If Donald Trump understood trade and immigration, that would not be ominous at all. Because if he made every decision on trade and immigration "to benefit American workers and American families," he would decide to move in the direction of lower tariffs and import restrictions and fewer restrictions on immigration. Remember that "American workers and American families" includes pretty much all Americans, including those who gain from buying cheap imports (which, by the way, is all of us) and those who gain from hiring cheaper labor. The fact of gains from trade and immigration is not controversial in the economics literature. What makes this statement ominous is that Trump doesn't understand trade.What's ominous is that economists like this don't understand ordinary families problems and the effects on politics in a representative democracy. This election was unusual in that the establishment of neither party was able to prevail precisely because they were not paying attention to this. This is the reason for Brexit, too, and it is also the reason for the disintegration of the Eurozone and the rise of the right in Europe.

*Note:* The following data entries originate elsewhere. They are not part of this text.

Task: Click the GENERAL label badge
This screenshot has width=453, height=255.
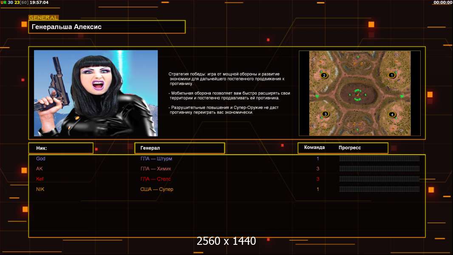Action: coord(43,18)
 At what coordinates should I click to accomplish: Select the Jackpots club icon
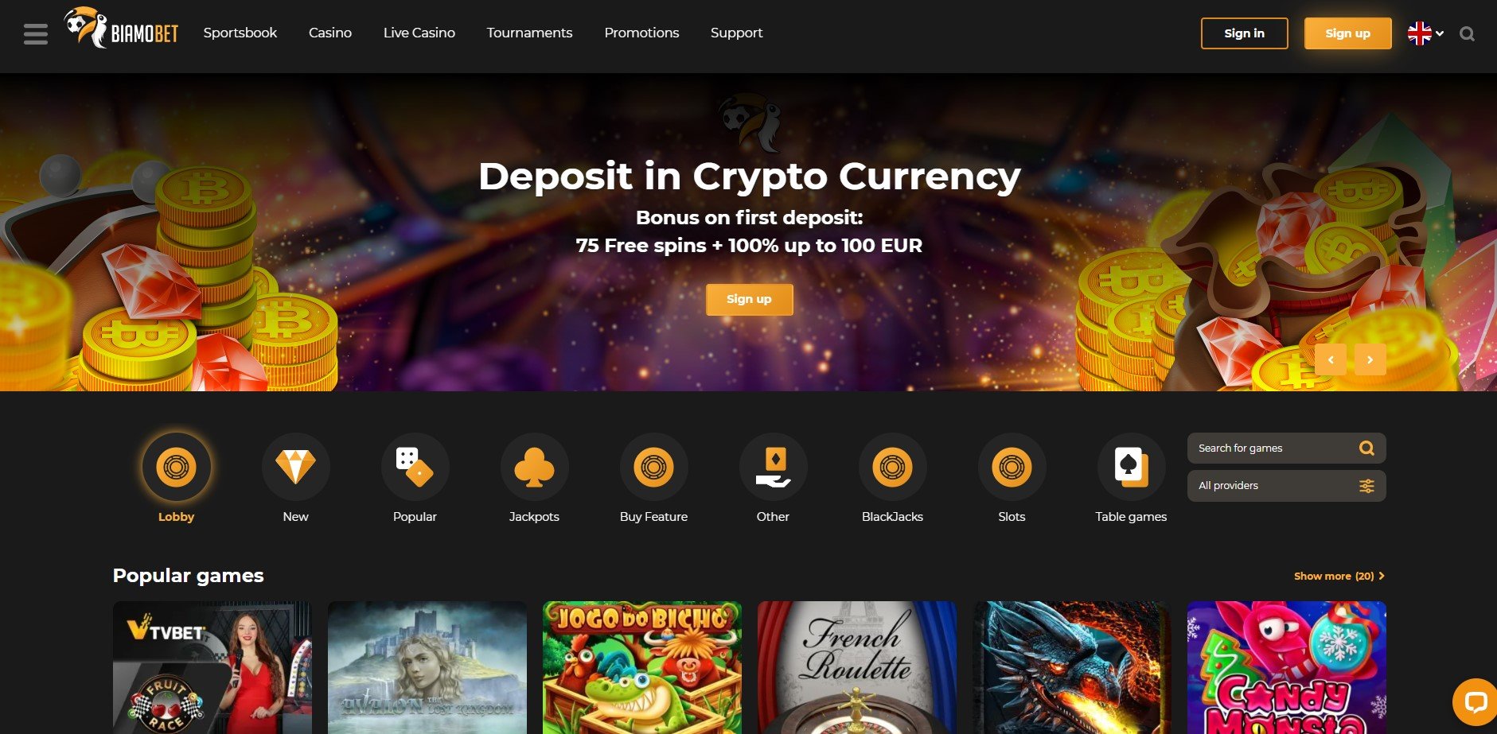click(534, 467)
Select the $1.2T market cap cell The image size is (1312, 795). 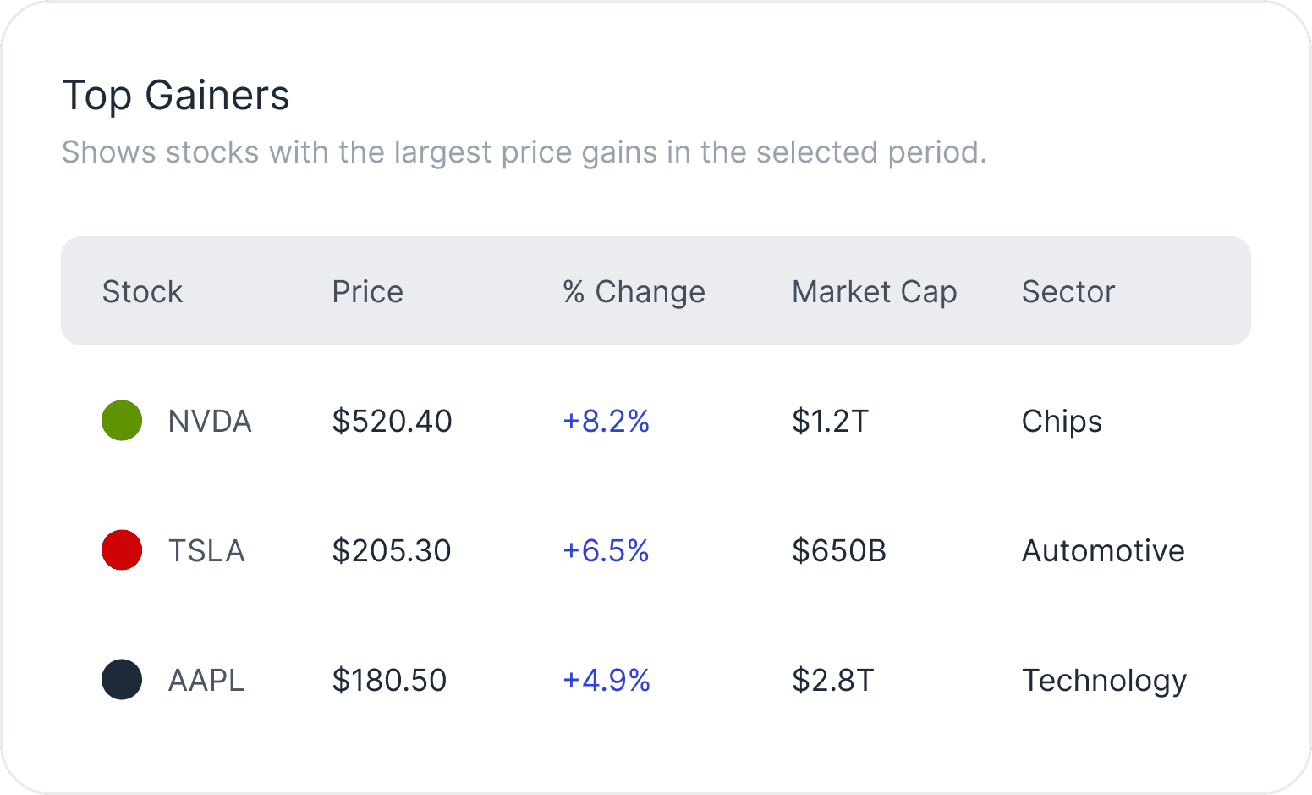[830, 421]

Why these pundits don't get is that immigration is not an economic issue as much as a political one and the embedded labor in imports is ersatz immigration.
"Build the wall" is symbolic of this. As I recall, Lou Dobbs was the first to pick up on this, although it may have been Pat Buchanan that was first. Both was mocked for it as was Donald Trump, but DJT parlayed it to victory — unless you believe the lame excuse that "Putin did it."
These establishment types are clueless about reality and can only see the world through their models based on restrictive assumptions that make them worthless in application to political economy and policy formulation.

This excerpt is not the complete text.